I couldn’t resist giving it a try:

type (_, _) split =
  | One : ('a, 'a list) split
  | Cons : ('a, 'x) split -> (('b, 'a) result, 'b list * 'x) split

let rec nil : type a x. (a, x) split -> x = function
  | One -> []
  | Cons split -> [], nil split

let rec cons : type a x b. (a, x) split -> a -> x -> x = fun split y ys ->
  match split, y, ys with
  | One, _, _ -> y :: ys
  | Cons _, Ok y, (ys, ys') -> (y :: ys, ys')
  | Cons split, Error y, (ys, ys') -> ys, cons split y ys'

let rec rev : type a x. (a, x) split -> x -> x = fun split l ->
  match split, l with
  | One, ys -> List.rev ys
  | Cons split, (ys, ys') -> List.rev ys, rev split ys'

let rec partition_split : type a x b. (a, x) split -> (b -> a) -> b list -> x = fun split f l ->
  let rec loop accu = function
    | [] -> rev split accu
    | x :: xs -> loop (cons split (f x) accu) xs
  in
  loop (nil split) l

Cheers,
Nicolas

Here’s one version using a tree data structure that does not require the user to specify the structure of the result when calling the partition function (instead, it is inferred from the result of the classify function).
There’s definitely a lot of opportunity for improvement:

• maybe there’s a less verbose way to write the annotations for the polymorphic recursive functions
• node elements are lists (because our accumulator is a list), meaning that update_at has to use lists as well, and we have to hardcode 'v list into the tree. A more useful version would allow higher kinded types, so that we can separate the structure of the tree from it’s contents.
• the returned lists are reversed, because I didn’t add a polymorphic map function that we could use to reverse all the lists
• some way of writing generic printing and iterator functions would be useful

open! Core

module rec Treepath : sig
  type (_,_) t =
    | T : (< v : 't >, 't) t
    | L : ('l, 't) t -> (< l : 'l; r : _ >, 't) t 
    | R : ('r, 't) t -> (< r : 'r; l : _ >, 't) t

  module With_value : sig
    type _ t = V : ('t, 'v) Treepath.t * 'v list -> 't t
  end
end = Treepath

module Treenode = struct
  type _ t  =
    | T : 't list -> < v : 't > t
    | LR : 'l t * 'r t -> < l : 'l; r : 'r > t
    | Default : _ t
end

let rec select_tree :
  'tree 'result. 'tree Treenode.t -> ('tree,'result) Treepath.t -> 'result list =
  fun (type tree result) (t : tree Treenode.t) (path : (tree,result) Treepath.t) : result list ->
  match t, path with
  | T v, T -> v
  | LR (l, _), L rest -> select_tree l rest
  | LR (_,r), R rest -> select_tree r rest
  | Default, _ -> []

let rec update_at :
  'tree 'v . 'tree Treenode.t -> ('tree, 'v) Treepath.t -> f:('v list -> 'v list) -> 'tree Treenode.t =
  fun (type tree v) (t : tree Treenode.t) (path : (tree, v) Treepath.t) ~(f : v list -> v list) : tree Treenode.t ->
  match t, path with
  | T v, T -> T (f v)
  | LR (l, r), L rest -> LR(update_at l rest ~f, r)
  | LR (l, r), R rest -> LR(l, update_at r rest ~f)
  | Default, T -> T (f [])
  | Default, L rest -> LR(update_at Default rest ~f, Default)
  | Default, R rest -> LR(Default, update_at Default rest ~f)
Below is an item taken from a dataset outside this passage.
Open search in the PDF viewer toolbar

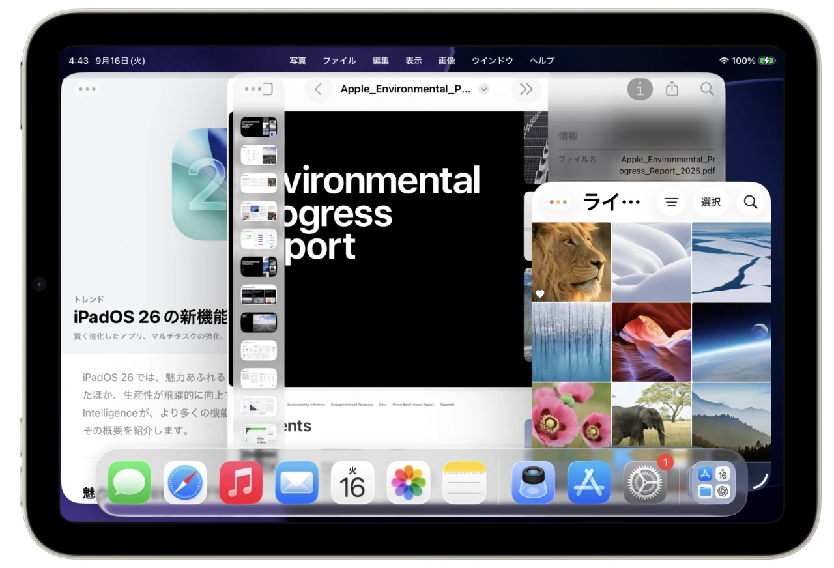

let rec partition_list_tree
  : 'a 'tree
  . 'a list
    -> acc:'tree Treenode.t
    -> f:('a -> 'tree Treepath.With_value.t)
    -> 'tree Treenode.t
  =
  fun (type a tree) (list : a list) ~(acc:tree Treenode.t) ~(f : a -> tree Treepath.With_value.t) : tree Treenode.t ->
  match list with
  | [] -> acc
  | x :: xs ->
    let V (p,v) = f x in
    let acc = update_at acc p ~f:(List.append v) in
    partition_list_tree xs ~acc ~f

let partition_list_tree list ~f = partition_list_tree list ~acc:Default ~f

let classify str =
  match int_of_string str with
  | n -> Treepath.With_value.V (L (L T),[n])
  | exception _ ->
    match bool_of_string str with
    | b -> Treepath.With_value.V (L (R T),[b])
    | exception _ -> Treepath.With_value.V ((R T), [str])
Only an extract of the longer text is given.